2. The fuel additive of claim 1, further comprising an oxide
selected from the group consisting of copper, iron and cerium and
combinations thereof.
3. The fuel additive of claim 1, wherein the average particle size
of said nanoparticles is less than 50 nm.
4. The fuel additive of claim 2, wherein the average particle size
of said nanoparticles is less than 50 nm.
5. The fuel additive of claim 2, wherein said oxides consist of
iron, cerium, copper, magnesium and zinc in combination.
6. The fuel additive of claim 1, wherein said metal oxides comprise
from about 10 to about 20 percent of said suspension by weight.
7. The fuel additive of claim 2, wherein said metal oxides comprise
from about 10 to about 20 percent of said suspension by weight.
8. The fuel additive of claim 1, wherein said zinc oxide is from 70
to 80% by weight and said magnesium oxide is from about 10 to 30%
by weight.
9. The fuel additive of claim 1, further comprising a fuel-miscible
liquid which has a flash point above 60 degrees Celsius.
10. The fuel additive of claim 9, wherein said fuel-miscible liquid
is selected from ethylene glycols, propylene glycol, n-butyl ether
and diethylene glycol monomethyl ether.
11. The fuel additive of claim 2, further comprising a
fuel-miscible liquid which has a flash point above 60 degrees
Celsius.
12. The fuel additive of claim 11, wherein said fuel-miscible
liquid is selected from ethylene glycols, propylene glycol, n-butyl
ether and diethylene glycol monomethyl ether.
13. The fuel additive of claim 9, wherein said oxides are in a
colloidal suspension.
14. The fuel additive of claim 11, wherein said oxides are in a
colloidal suspension.
15. A method for improving fuel combustion in an internal
combustion engine adapted to burn hydrocarbon fuel, comprising
adding to said hydrocarbon fuel a fuel additive comprising a
suspension of nanoparticles comprising oxides which are
characterized by having useful temperatures at which they
contribute oxygen to a reaction in an internal combustion engine
and then reabsorb it as the combustion chamber of an internal
combustion engine cools, wherein said average particle size of said
nanoparticles is less than 100 nm, and wherein said oxides consist
of a combination of zinc oxide and magnesium oxide.

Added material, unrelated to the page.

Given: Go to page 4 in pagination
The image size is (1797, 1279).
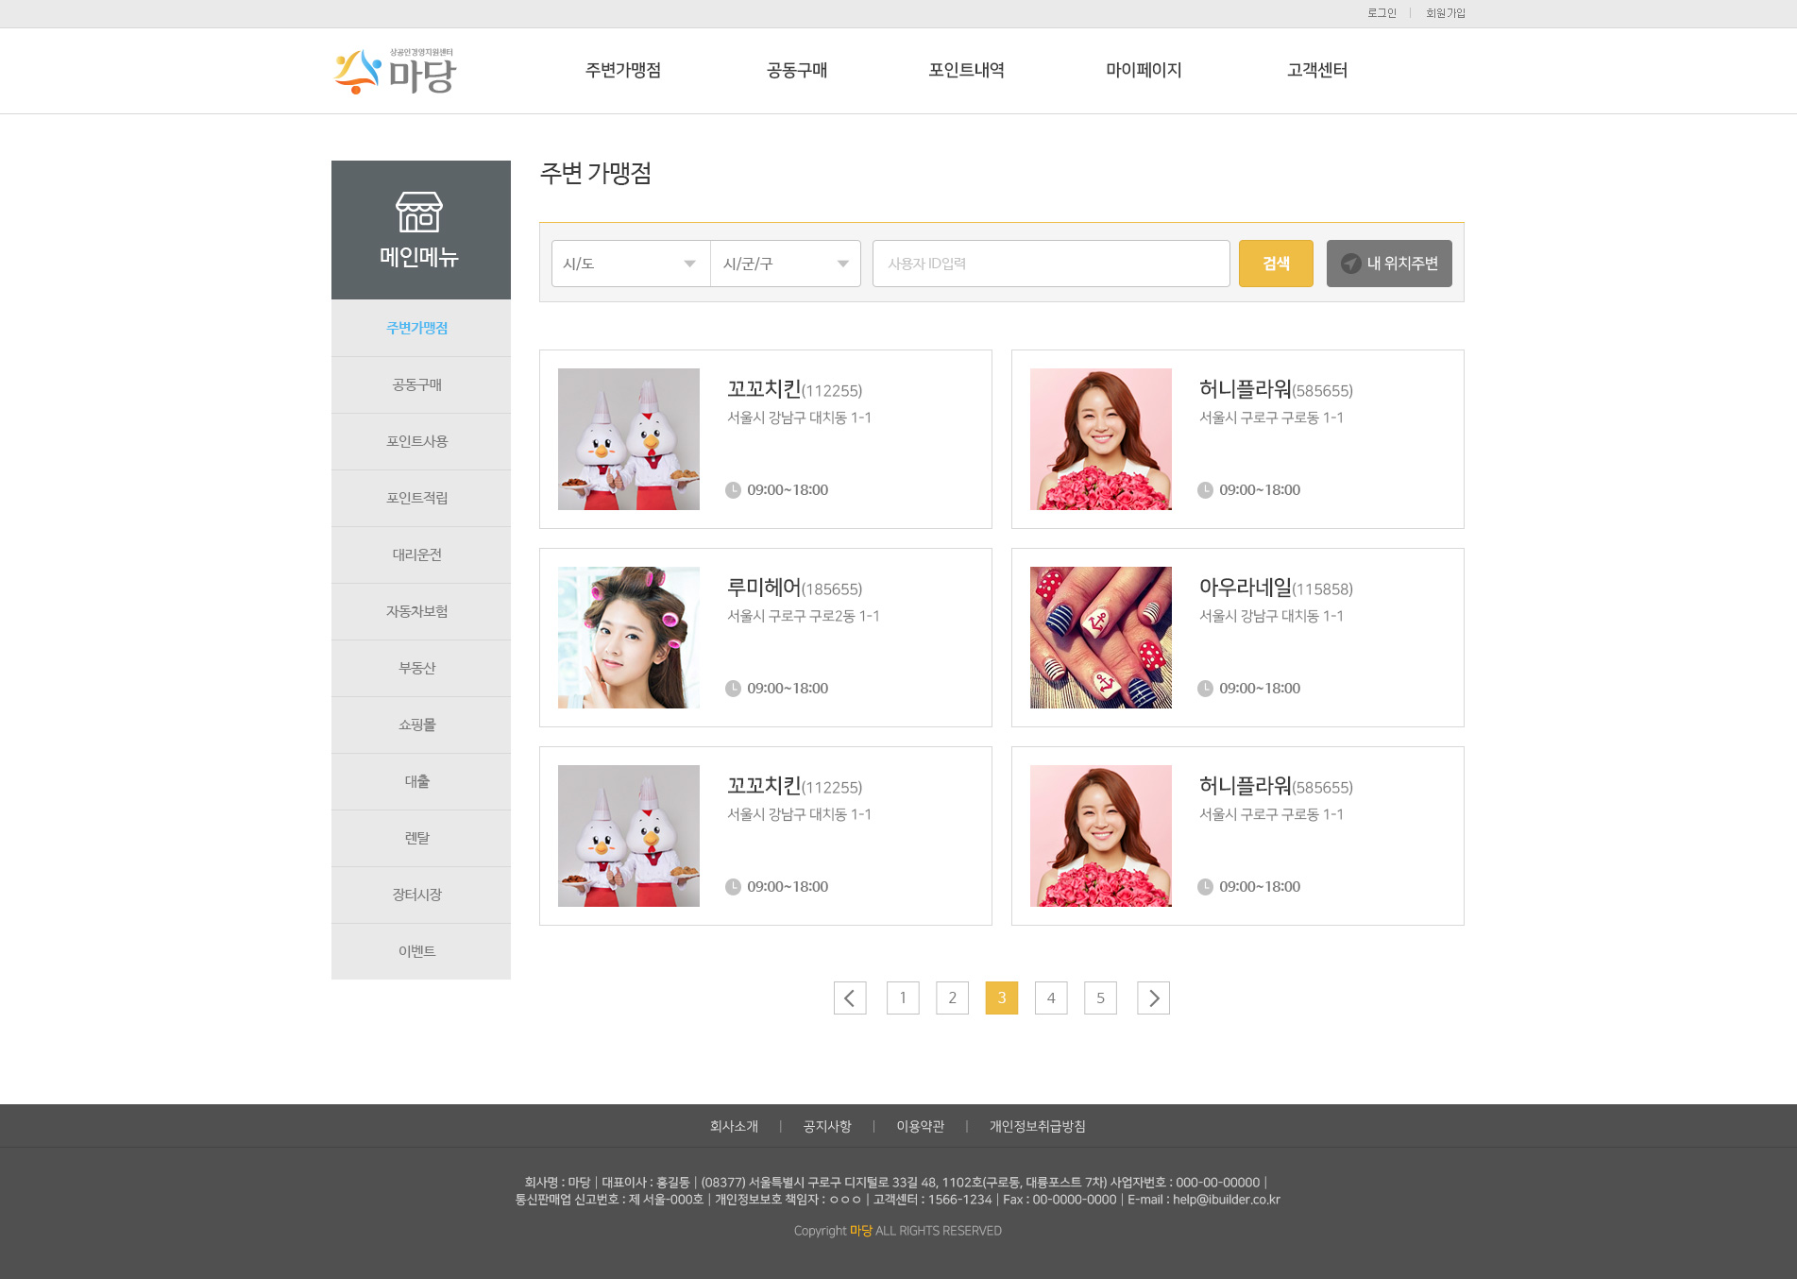Looking at the screenshot, I should pyautogui.click(x=1051, y=998).
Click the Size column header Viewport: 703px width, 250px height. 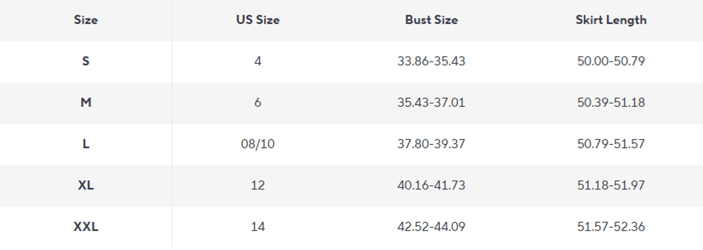[x=86, y=20]
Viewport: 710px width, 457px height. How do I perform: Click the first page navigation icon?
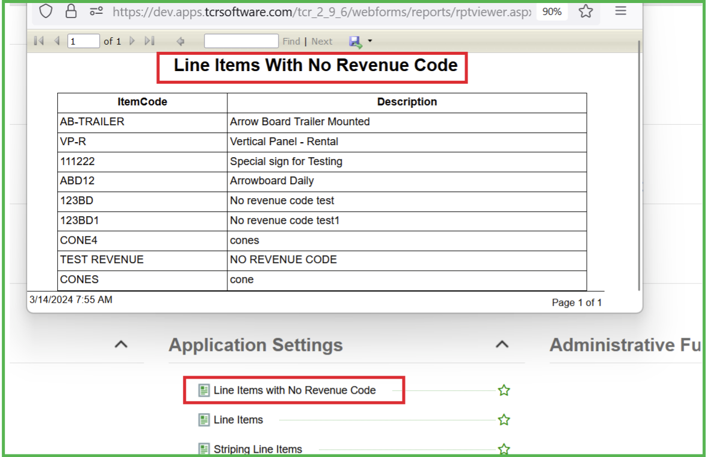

16. The method of claim 15, wherein said additive further comprises
an oxide selected from the group consisting of copper, iron and
cerium and combinations thereof.
17. The method of claim 15, wherein said fuel additive further
comprises a fuel miscible carrier liquid which has a flash point
above 60 degrees Celsius.
18. The method of claim 17, wherein said fuel additive is employed
in an amount from about 0.01% to about 0.5% of said hydrocarbon
fuel.
19. The method of claim 17, wherein a ratio of 6 to 80 milliliters
of fuel additive is employed in per 72 gallons of total fuel and
fuel additive mixture.
Description
CROSS REFERENCE TO RELATED APPLICATIONS
[0001] This application is a continuation of U.S. application Ser.
No. 12/993,631, filed Nov. 19, 2010, which was the National Stage
of International Application No. PCT/US09/44711, filed May 20,
2009, which claims the benefit of U.S. Provisional Application
61/054,670, filed May 20, 2008.
STATEMENT REGARDING FEDERALLY SPONSORED RESEARCH OR DEVELOPMENT
[0002] Not applicable.
TECHNICAL FIELD OF INVENTION
[0003] This invention relates to the field of fuel additives
comprising oxide nanomaterials and methods for improving fuel
economy and reducing emissions by use of said additive.
BACKGROUND OF THE INVENTION
[0004] Due to the need to increase the efficiency of automobile
fuel, many types of devices and additives have been developed over
the years. In Beijing, China (Beijing Yuantong Corporation Ltd)
nano-fuel technology has been developed which requires an "ESP"
device to be installed in an automobile. This ESP device reportedly
converts ordinary fuel completely into nano-fuel, thereby reducing
the tail gas of the automobile by more than 50 percent and saving
fuel consumption by more than 20 percent.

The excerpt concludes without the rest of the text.